==== Data to use

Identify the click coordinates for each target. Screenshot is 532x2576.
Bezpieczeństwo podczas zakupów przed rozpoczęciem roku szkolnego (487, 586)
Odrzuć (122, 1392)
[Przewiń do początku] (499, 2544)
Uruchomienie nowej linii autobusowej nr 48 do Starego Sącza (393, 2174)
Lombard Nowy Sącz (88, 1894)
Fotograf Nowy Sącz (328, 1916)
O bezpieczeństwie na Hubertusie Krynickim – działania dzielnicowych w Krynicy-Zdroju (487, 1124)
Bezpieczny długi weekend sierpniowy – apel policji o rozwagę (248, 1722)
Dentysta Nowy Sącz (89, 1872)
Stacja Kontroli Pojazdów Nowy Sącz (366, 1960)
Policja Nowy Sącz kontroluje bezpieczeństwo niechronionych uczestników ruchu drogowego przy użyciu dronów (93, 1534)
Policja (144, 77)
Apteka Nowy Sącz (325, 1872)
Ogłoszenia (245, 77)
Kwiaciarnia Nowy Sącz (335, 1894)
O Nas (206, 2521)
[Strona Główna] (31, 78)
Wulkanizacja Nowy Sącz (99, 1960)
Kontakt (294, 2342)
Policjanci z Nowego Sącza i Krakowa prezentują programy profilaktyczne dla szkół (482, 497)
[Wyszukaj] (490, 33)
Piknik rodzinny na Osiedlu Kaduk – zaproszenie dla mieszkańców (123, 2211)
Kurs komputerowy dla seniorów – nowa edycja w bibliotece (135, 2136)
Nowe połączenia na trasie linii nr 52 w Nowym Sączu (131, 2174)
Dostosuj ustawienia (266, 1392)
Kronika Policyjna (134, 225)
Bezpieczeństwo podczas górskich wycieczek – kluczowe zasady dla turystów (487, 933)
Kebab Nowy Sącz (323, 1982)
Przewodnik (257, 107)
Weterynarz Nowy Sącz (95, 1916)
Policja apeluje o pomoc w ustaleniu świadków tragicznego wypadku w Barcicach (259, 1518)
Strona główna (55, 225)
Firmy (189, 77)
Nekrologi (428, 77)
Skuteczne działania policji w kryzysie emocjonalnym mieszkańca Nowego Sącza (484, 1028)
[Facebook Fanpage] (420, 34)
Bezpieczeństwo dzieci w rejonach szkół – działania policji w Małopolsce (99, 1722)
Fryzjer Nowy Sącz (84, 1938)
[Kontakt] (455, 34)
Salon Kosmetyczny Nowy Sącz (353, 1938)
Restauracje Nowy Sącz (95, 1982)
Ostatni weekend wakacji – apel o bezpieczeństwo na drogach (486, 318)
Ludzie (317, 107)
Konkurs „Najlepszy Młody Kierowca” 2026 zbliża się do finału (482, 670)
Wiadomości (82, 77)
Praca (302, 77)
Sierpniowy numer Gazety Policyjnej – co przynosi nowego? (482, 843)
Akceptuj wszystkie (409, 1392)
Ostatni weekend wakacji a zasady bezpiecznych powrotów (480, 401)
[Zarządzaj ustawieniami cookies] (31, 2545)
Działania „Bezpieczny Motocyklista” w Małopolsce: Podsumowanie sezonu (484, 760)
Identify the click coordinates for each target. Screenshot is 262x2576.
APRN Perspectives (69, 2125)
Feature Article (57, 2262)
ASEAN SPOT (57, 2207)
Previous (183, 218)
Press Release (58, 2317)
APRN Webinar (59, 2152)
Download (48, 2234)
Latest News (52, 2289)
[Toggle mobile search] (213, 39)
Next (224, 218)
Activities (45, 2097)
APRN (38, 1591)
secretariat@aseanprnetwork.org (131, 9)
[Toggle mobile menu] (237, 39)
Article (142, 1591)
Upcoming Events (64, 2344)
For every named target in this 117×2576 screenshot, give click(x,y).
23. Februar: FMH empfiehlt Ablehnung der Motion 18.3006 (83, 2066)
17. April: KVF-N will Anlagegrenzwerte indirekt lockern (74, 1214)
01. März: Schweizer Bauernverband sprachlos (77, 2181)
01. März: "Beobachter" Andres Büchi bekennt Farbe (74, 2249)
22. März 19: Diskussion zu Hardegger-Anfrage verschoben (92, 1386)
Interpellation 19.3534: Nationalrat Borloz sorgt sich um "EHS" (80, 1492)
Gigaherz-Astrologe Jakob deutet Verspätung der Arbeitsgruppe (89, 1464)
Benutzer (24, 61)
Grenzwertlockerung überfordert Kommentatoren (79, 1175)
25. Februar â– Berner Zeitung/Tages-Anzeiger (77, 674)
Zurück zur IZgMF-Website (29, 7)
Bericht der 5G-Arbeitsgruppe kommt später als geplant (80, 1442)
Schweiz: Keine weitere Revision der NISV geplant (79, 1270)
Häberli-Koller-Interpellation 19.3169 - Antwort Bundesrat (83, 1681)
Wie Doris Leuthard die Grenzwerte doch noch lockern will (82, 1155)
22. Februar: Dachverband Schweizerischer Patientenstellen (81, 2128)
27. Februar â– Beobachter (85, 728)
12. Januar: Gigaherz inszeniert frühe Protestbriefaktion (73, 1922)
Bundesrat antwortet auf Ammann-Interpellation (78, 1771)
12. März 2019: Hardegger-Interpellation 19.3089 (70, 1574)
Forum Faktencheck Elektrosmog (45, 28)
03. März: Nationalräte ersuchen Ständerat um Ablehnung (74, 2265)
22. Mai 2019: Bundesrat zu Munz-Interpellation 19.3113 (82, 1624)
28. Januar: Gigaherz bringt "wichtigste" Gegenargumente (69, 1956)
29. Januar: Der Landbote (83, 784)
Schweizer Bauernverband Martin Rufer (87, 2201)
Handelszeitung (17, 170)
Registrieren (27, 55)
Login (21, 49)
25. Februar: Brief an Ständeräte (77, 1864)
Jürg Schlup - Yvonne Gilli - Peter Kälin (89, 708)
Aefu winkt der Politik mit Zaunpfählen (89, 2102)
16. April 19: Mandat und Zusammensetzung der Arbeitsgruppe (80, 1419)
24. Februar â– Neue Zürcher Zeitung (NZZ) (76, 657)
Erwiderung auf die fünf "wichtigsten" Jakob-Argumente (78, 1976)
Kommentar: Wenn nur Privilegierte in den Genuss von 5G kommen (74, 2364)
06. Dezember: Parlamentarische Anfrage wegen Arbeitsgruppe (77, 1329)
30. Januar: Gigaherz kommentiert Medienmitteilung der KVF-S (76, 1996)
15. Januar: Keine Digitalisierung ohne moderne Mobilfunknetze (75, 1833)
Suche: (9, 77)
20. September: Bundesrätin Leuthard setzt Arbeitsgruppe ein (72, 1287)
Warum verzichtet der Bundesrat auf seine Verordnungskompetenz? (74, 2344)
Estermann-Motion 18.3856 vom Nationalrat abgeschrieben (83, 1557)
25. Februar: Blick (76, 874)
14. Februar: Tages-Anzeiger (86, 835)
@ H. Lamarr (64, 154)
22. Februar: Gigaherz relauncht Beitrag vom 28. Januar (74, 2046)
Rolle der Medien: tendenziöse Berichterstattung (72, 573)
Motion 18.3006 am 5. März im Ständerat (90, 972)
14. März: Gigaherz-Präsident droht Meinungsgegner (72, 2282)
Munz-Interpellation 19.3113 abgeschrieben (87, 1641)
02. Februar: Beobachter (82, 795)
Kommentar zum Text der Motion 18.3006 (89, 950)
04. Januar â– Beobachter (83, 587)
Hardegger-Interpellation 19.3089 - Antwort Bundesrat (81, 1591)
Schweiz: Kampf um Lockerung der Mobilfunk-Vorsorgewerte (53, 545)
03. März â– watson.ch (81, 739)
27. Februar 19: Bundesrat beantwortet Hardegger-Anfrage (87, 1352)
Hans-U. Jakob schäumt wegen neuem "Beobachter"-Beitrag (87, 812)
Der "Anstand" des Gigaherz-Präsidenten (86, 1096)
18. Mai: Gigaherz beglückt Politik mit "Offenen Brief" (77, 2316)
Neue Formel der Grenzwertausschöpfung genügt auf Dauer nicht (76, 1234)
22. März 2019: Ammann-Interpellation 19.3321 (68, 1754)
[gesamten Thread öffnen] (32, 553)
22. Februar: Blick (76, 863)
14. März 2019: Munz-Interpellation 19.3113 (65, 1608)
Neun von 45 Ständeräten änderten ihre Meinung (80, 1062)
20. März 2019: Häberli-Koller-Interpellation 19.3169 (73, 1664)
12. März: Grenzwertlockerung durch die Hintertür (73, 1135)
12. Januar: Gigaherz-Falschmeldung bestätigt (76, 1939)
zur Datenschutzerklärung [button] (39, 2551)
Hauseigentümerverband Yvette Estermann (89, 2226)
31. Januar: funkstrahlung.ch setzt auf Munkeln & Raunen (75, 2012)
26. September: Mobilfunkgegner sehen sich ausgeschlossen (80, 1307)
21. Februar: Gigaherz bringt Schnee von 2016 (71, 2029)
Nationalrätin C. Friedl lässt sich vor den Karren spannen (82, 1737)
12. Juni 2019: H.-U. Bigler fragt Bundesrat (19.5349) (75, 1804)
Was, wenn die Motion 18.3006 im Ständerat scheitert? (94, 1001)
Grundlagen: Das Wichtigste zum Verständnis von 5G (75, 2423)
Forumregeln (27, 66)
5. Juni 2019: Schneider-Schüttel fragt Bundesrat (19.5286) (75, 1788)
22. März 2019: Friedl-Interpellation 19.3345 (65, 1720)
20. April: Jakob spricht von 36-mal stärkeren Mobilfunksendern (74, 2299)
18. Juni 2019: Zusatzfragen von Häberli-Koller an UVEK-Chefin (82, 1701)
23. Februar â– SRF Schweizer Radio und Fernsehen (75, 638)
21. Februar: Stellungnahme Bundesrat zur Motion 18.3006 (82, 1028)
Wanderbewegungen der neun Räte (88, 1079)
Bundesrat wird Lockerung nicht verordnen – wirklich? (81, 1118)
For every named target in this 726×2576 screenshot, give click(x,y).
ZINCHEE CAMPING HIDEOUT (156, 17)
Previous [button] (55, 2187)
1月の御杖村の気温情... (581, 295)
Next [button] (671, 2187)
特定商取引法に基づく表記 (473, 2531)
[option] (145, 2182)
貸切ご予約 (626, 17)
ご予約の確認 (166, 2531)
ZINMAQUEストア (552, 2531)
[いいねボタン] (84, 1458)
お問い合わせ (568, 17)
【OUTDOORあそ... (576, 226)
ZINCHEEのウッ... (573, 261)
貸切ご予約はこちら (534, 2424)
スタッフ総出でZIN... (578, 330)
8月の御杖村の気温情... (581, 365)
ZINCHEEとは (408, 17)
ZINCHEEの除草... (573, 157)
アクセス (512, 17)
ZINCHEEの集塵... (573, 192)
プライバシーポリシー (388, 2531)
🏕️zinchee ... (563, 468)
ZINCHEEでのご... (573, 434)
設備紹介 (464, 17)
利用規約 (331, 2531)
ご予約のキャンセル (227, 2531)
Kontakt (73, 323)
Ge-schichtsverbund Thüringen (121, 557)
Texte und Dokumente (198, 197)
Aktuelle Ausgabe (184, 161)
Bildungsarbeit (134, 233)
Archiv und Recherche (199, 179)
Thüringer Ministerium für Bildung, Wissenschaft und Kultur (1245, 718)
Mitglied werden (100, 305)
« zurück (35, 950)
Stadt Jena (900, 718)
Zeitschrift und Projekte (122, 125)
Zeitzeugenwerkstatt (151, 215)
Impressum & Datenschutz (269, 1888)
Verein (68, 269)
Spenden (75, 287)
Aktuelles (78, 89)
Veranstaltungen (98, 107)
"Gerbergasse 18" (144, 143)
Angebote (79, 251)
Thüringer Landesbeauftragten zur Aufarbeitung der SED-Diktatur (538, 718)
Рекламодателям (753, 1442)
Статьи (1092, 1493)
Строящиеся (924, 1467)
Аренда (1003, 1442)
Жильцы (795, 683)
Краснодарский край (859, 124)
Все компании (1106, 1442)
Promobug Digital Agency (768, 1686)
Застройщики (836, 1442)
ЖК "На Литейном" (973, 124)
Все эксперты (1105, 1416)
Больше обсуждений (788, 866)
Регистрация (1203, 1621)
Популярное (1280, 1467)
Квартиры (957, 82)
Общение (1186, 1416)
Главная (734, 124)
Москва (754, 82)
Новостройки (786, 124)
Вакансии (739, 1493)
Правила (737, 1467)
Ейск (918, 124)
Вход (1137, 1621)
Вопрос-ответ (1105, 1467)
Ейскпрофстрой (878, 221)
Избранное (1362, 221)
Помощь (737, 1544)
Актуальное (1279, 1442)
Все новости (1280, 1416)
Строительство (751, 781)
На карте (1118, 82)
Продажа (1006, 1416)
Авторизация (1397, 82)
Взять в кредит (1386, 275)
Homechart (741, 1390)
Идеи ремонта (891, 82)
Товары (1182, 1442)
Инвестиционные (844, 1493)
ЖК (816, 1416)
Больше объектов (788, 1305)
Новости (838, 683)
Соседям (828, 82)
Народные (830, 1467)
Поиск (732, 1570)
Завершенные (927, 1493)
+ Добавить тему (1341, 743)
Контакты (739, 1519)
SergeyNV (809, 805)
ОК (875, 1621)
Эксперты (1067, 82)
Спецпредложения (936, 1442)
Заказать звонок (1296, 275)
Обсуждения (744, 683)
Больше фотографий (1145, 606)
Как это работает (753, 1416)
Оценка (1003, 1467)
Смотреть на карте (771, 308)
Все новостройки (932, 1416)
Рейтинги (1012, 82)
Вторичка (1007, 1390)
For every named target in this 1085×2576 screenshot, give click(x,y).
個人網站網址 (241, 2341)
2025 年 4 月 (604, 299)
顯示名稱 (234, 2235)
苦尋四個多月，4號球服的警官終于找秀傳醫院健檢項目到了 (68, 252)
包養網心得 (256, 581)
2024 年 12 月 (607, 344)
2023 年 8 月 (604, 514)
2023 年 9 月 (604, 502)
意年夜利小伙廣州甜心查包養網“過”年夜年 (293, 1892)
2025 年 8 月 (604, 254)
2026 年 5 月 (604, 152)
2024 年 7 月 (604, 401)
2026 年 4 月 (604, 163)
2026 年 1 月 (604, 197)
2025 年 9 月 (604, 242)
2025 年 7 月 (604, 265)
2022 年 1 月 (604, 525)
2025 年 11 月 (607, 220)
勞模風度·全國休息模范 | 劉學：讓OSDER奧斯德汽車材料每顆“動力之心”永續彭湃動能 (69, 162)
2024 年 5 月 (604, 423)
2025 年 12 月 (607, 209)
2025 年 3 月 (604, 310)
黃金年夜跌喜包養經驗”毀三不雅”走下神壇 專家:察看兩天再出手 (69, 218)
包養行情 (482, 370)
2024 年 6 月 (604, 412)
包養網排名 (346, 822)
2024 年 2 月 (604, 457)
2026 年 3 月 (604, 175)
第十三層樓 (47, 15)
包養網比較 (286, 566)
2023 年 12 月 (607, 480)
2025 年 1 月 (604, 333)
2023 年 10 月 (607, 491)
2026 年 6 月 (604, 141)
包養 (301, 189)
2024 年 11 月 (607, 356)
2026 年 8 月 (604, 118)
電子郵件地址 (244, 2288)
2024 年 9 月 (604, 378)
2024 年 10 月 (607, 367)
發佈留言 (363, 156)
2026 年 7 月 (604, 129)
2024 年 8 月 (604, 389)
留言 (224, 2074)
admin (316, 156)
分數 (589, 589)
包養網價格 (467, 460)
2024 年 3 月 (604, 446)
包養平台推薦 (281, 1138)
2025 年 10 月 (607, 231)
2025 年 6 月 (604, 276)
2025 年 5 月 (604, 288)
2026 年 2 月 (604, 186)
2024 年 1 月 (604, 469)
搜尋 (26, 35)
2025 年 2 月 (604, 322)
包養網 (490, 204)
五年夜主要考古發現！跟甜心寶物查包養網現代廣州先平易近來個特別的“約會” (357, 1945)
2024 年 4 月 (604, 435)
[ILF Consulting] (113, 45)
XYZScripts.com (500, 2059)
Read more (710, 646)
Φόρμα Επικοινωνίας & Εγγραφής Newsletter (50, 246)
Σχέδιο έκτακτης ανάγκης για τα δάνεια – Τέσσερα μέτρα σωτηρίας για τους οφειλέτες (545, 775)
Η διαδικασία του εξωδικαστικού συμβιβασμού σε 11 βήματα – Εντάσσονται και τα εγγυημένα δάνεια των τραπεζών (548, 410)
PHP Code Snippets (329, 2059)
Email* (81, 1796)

========

→ Your assignment:
Wherever the word "Hardegger" turns up in a line of the entries above, copy that line.

→ Solution for this task:
22. März 19: Diskussion zu Hardegger-Anfrage verschoben (92, 1386)
12. März 2019: Hardegger-Interpellation 19.3089 (70, 1574)
Hardegger-Interpellation 19.3089 - Antwort Bundesrat (81, 1591)
27. Februar 19: Bundesrat beantwortet Hardegger-Anfrage (87, 1352)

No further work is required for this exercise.